■ DOCUMENT SEGMENT ■
"""
On the Origin of Sodium in Comets

1. Introduction

This study examines the sources and abundances of the alkali elements sodium (Na), potassium (K) and lithium (Li) in comets. Sodium emission has been widely reported in cometary comae and tails [1,2,3,4,5], whereas potassium detections remain comparatively rare, having been identified only in comets C/1965 S1 [6], C/2011 L4 [7], C/2012 S1 [5], C/2020 F3 and C/2024 G3 [8]. In all cases, the $Na/K$ atomic ratio significantly exceeds the chondritic value of ${(Na/K)}_c=15.6$ [9]. The detection of the KI line in cometary spectra allowed Fulle [8] to predict that a potassium tail should be observable in future comets.

To date, lithium has not been directly detected in cometary spectra. In contrast, in situ mass spectrometry of dust particles from comet 81P/Wild 2, collected by the Stardust mission, revealed Li, Na, and K abundances exceeding chondritic levels all within a factor of two [10]. The Li upper limit for comet C/2020 F3 is very stringent with $Na/Li>3.4{10}^4$, a factor of 34 greater than the chondritic ${(Na/Li)}_c$. Li is synthesized during standard Big Bang nucleosynthesis, and further enriched by novae to present values [11]. The value found in C/2020 F3 implies a Li abundance below the primordial value, a fact that lead to the formulation of a new mechanism for alkali ejection in comets due to phenoxilation, namely the chemical reaction between alkali phenoxides and carbon dioxide inside the dust particles located at the nucleus surface [8].
"""
■ GIVEN DATA ■
"""
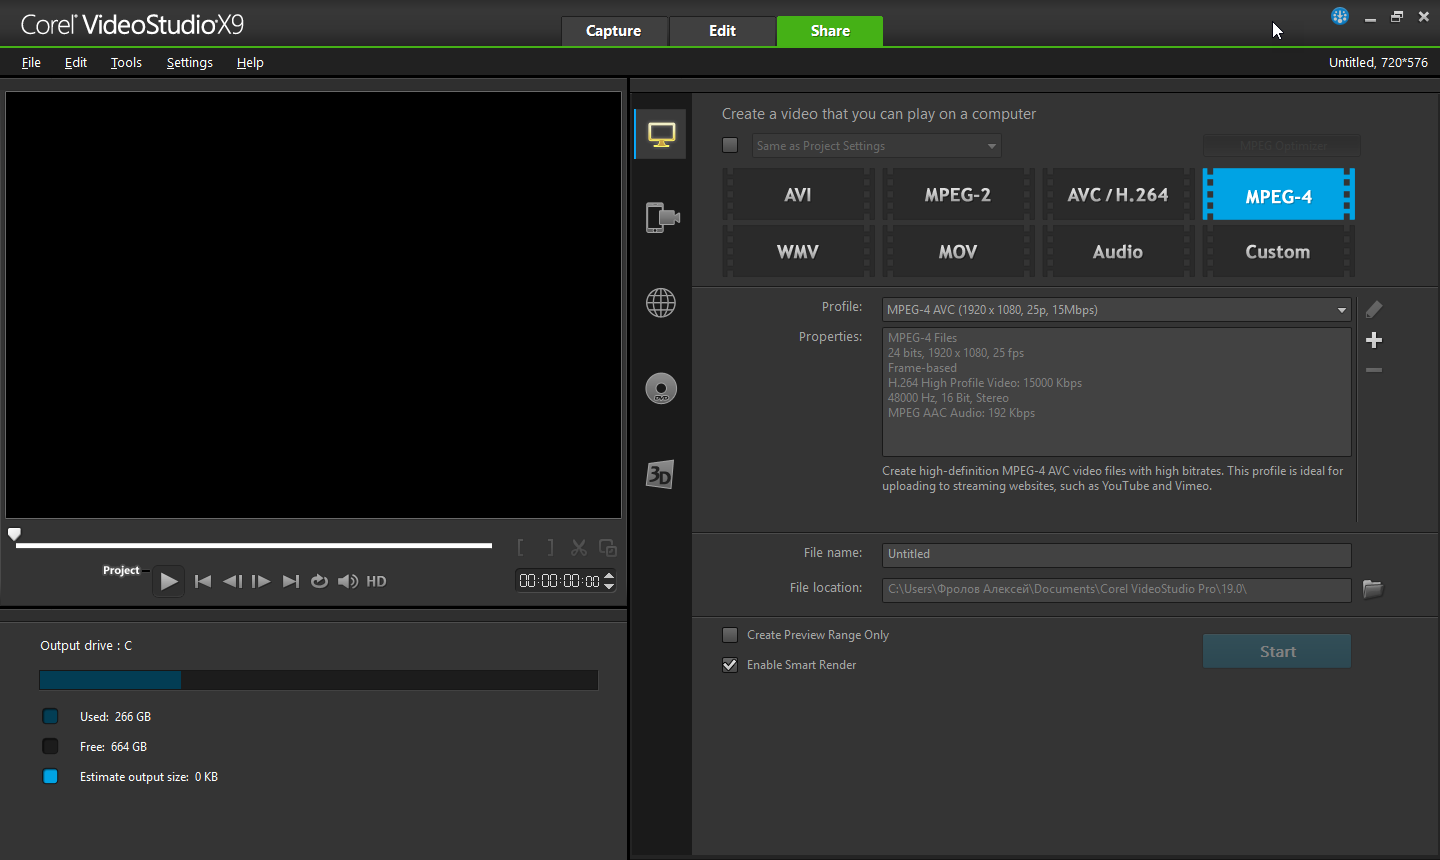Viewport: 1440px width, 860px height.
Task: Click the pencil icon to edit profile
Action: (1374, 309)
"""
■ WHAT THIS TASK INVOLVES ■
In the text on sodium in comets, which mission collected the dust particles from comet 81P/Wild 2?

■ RESPONSE ■
The Stardust mission.